2/ Broad, Buttler, Bairstow, Bopara…but no Briggs, Bresnan or Bell. Perhaps Brian Badonde isn’t picking the England team…?

3/ Blowing a Gayle. Gayle Force. Force of Nature. Nature or Nurture? Well, he’s a big lad, but he didn’t come off here. One thing battering spinners and dobbers on low-bouncing decks, another taking the caber to Mr Finn, methinks.

4/ “Don’t we, like, need a wee bit more practice?” they ask, wondering whether a one-match series is adequate. Well, we’re not doing too bad. Today was the 246th T20 International. England have played 45 (winning 24, losing 19, with 2 no results). This is less than Pakistan (55), New Zealand (50), Australia (49), but more than South Africa (44), Sri Lanka (40) and West Indies (36) and India (34). Quite what all this tells us, I have no idea…

5/ With it being Broad’s 26th (a year older than some footballer called Leo Messi, apparently), it was only right that the Notts boys came to the party.

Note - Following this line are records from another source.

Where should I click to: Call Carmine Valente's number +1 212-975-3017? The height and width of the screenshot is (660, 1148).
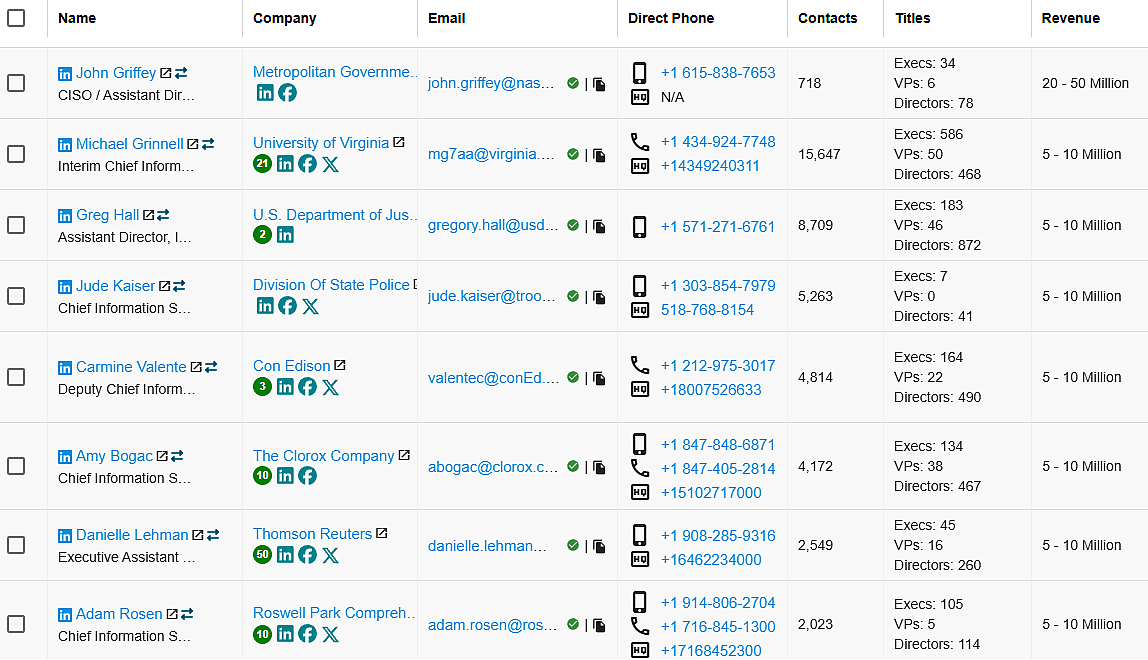717,366
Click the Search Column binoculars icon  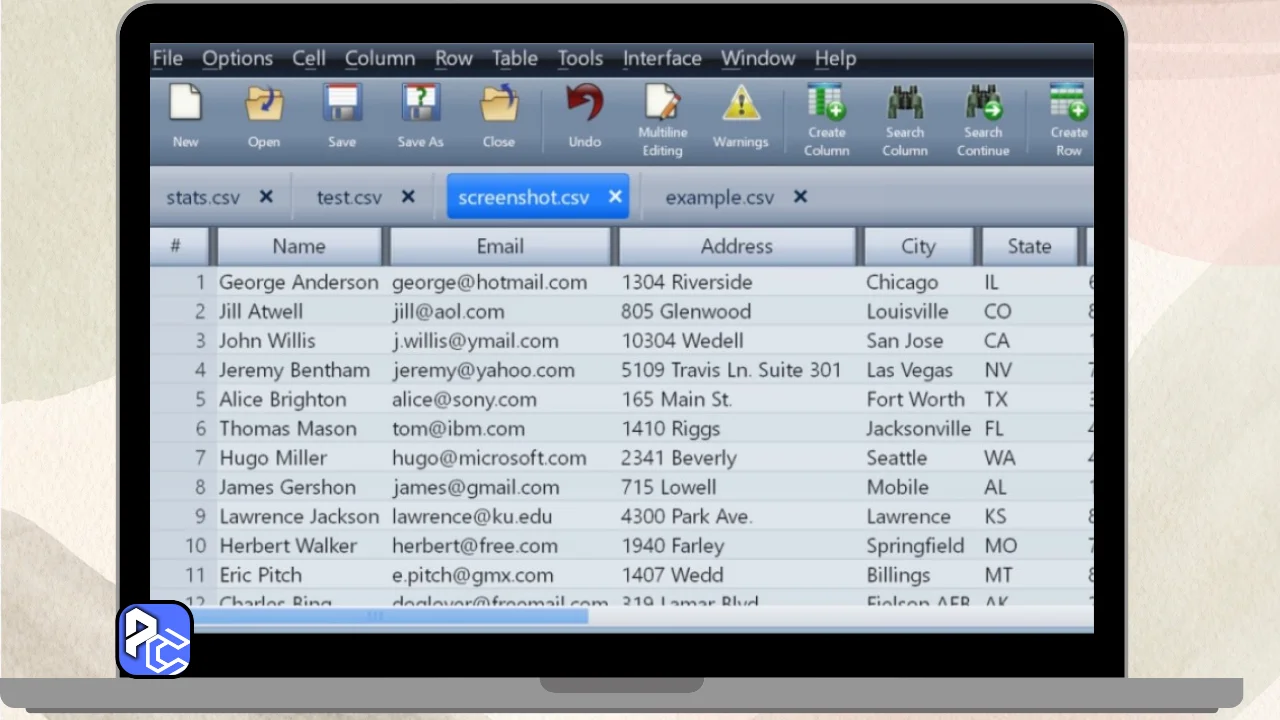tap(905, 104)
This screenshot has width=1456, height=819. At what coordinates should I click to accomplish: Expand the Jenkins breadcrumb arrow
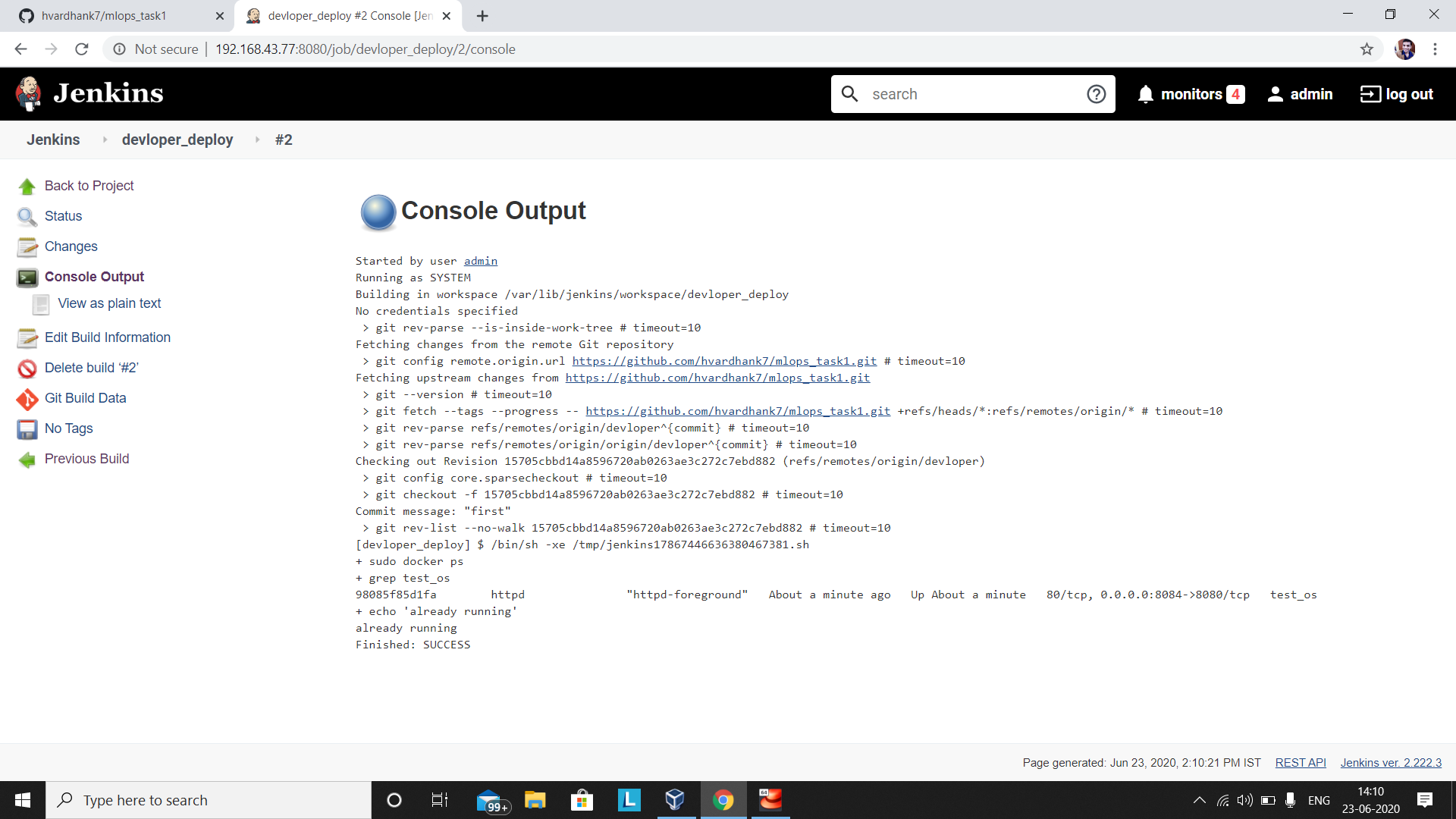click(x=105, y=140)
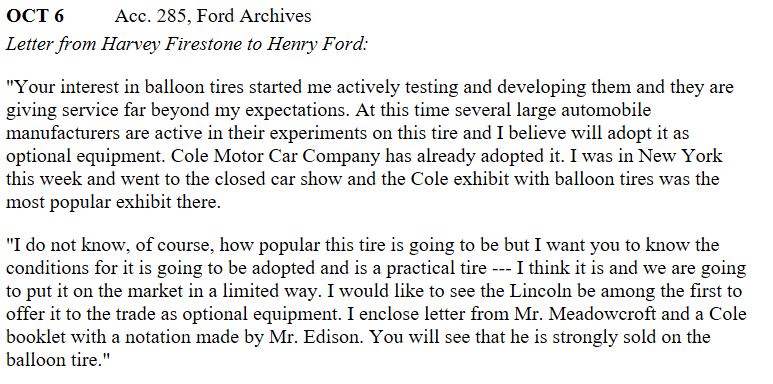Click the text Acc. 285, Ford Archives
This screenshot has width=773, height=384.
point(213,16)
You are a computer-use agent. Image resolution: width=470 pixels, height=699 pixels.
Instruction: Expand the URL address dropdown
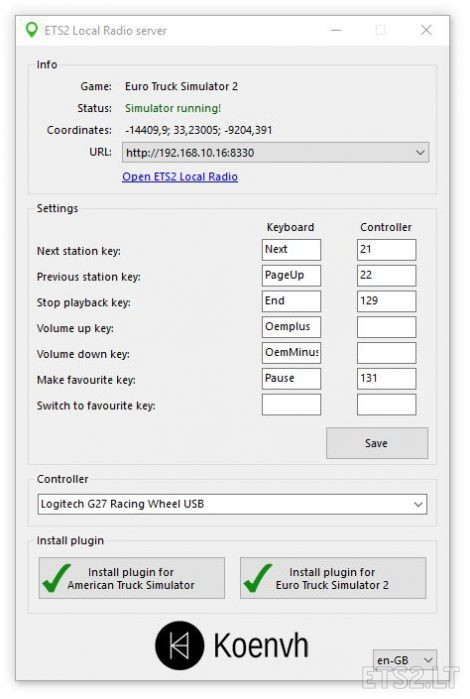[420, 152]
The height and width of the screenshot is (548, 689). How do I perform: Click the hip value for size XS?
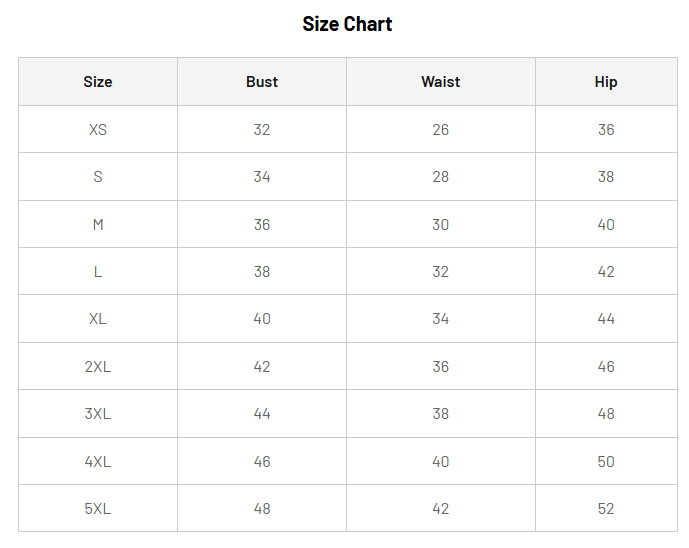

Early wickets for Broad himself (inducing a clothed pull first ball from Lendl, who once again showed he was no good on grass) and Swann (second ball: Samuels, the offie, disobeying page 1, paragraph 1 of How to Play the Off-Spinner, and cutting the offie) were welcome, but Patel didn’t ‘bring a bottle’, as it were, and basically let the county down.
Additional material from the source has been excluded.